La scelta della modernizzazione passiva, cioè di un comportamento adattativo, appare infatti conseguenza della presenza di istituzioni politiche ed economiche di tipo «estrattivo», come le definiscono Daron Acemoglu e James Robinson: istituzioni politiche che concentrano il potere (anche arbitrario) nelle mani dell’élite, ponendo vincoli formali e informali all’effettiva partecipazione dei cittadini; istituzioni economiche concepite per estrarre reddito e ricchezza da una parte larga della società, a beneficio di una frazione privilegiata . Con istituzioni estrattive, le élite hanno interesse a incamminarsi sulla strada della modernizzazione, ma solo fino al punto in cui le utilità che ne derivano rimangono loro appannaggio e non ricadono anche sul resto della popolazione, la grande maggioranza; e questo perché, se anche le classi subalterne se ne avvantaggiassero, da ciò potrebbero ricavarne forza per mettere in discussione il potere delle oligarchie.

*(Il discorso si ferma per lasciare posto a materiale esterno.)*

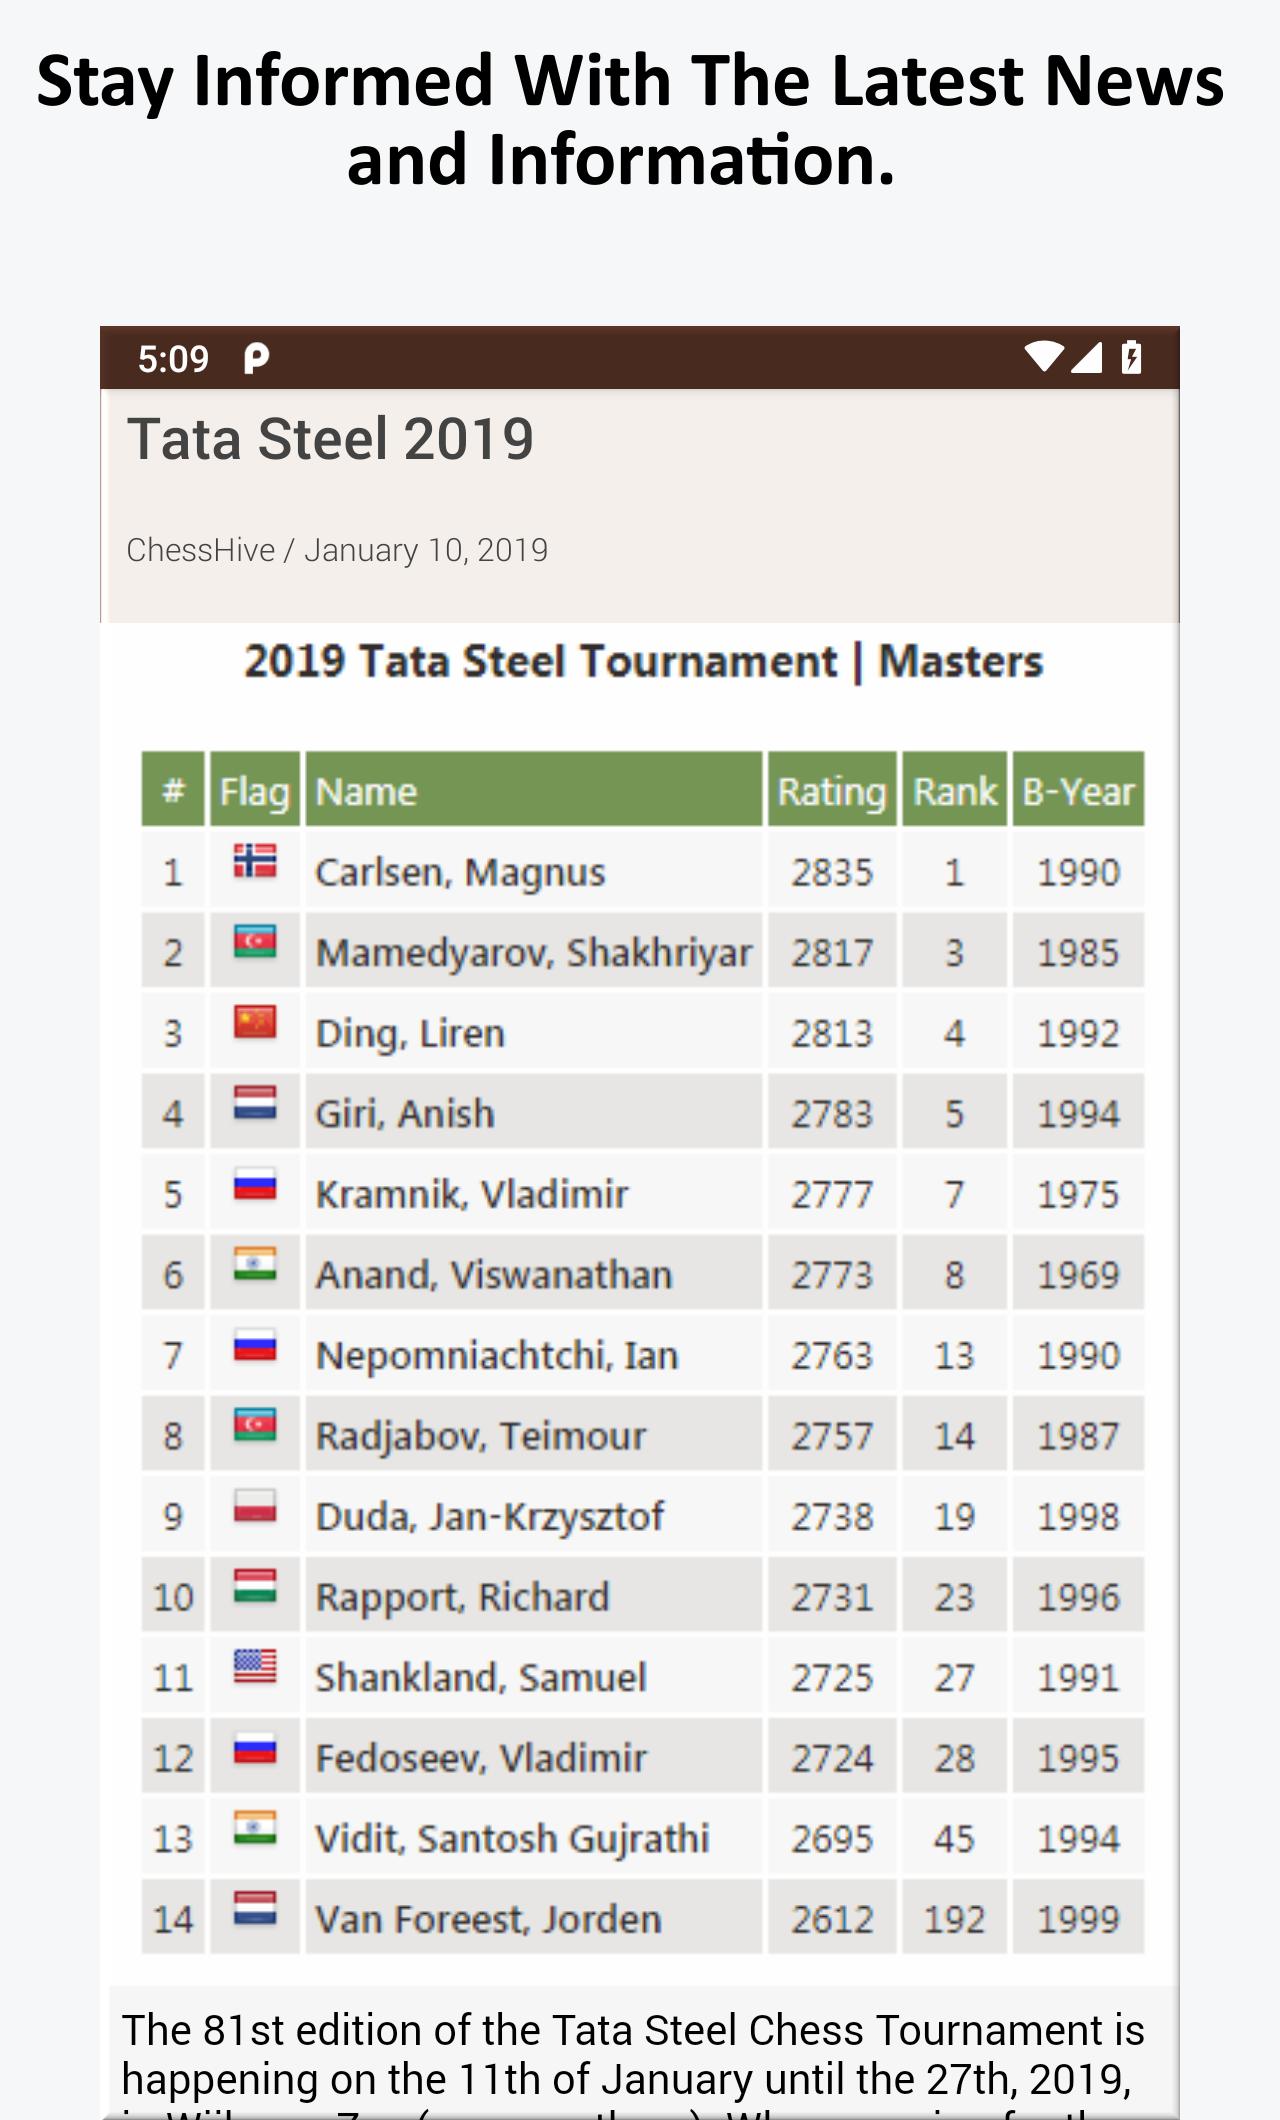1280x2120 pixels.
Task: Select Van Foreest, Jorden name entry
Action: [488, 1919]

È un punto importante, questo, che consente di congiungere le modalità osservate nel percorso di convergenza del Mezzogiorno ai temi centrali delle istituzioni e della distribuzione del reddito; oltre che alle più aggiornate teorizzazioni in campo internazionale, aspetto finora trascurato dalla pur vasta letteratura sul Mezzogiorno. Istituzioni politiche ed economiche di tipo «inclusivo», à la Acemoglu e Robinson, sono invece quelle che tendono a favorire la partecipazione dei cittadini, comprese le classi subalterne: le istituzioni economiche inclusive tutelano i diritti di proprietà, si fondano su un sistema di legalità efficiente e uguale per tutti, consentono l’accesso di competitori nell’arena economica, garantiscono servizi pubblici essenziali che ambiscono a porre tutti i cittadini su uno stesso livello di partenza; le istituzioni politiche inclusive sono istituzioni centralizzate, così da permettere l’effettivo esercizio del potere, e al tempo stesso pluralistiche, affinché tale potere sia davvero contendibile.

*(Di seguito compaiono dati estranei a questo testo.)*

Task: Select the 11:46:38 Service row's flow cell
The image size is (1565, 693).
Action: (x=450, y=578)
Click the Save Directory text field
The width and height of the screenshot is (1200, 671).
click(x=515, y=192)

Un importante discrimine fra modernizzazione attiva e passiva è proprio il fatto che, mentre nel primo caso l’ideale della modernità viene assunto nell’orizzonte culturale dell’intera collettività, o di una sua larga maggioranza, nel secondo la modernizzazione promana dall’esterno, come un qualche cosa di estraneo alla società locale, e tale tende a rimanere.
Nel sud si hanno molti esempi di modernizzazione passiva a partire dalla scomparsa del feudalesimo, dalla rivoluzione di Napoli portata dalle truppe napoleoniche per arrivare all’Unità d’Italia calata dall’alto. Al processo di unificazione sostanzialmente le classi dirigenti meridionali non parteciparono; né tanto meno vi parteciparono quelle subalterne, le quali anzi furono in parte duramente represse con la guerra al brigantaggio.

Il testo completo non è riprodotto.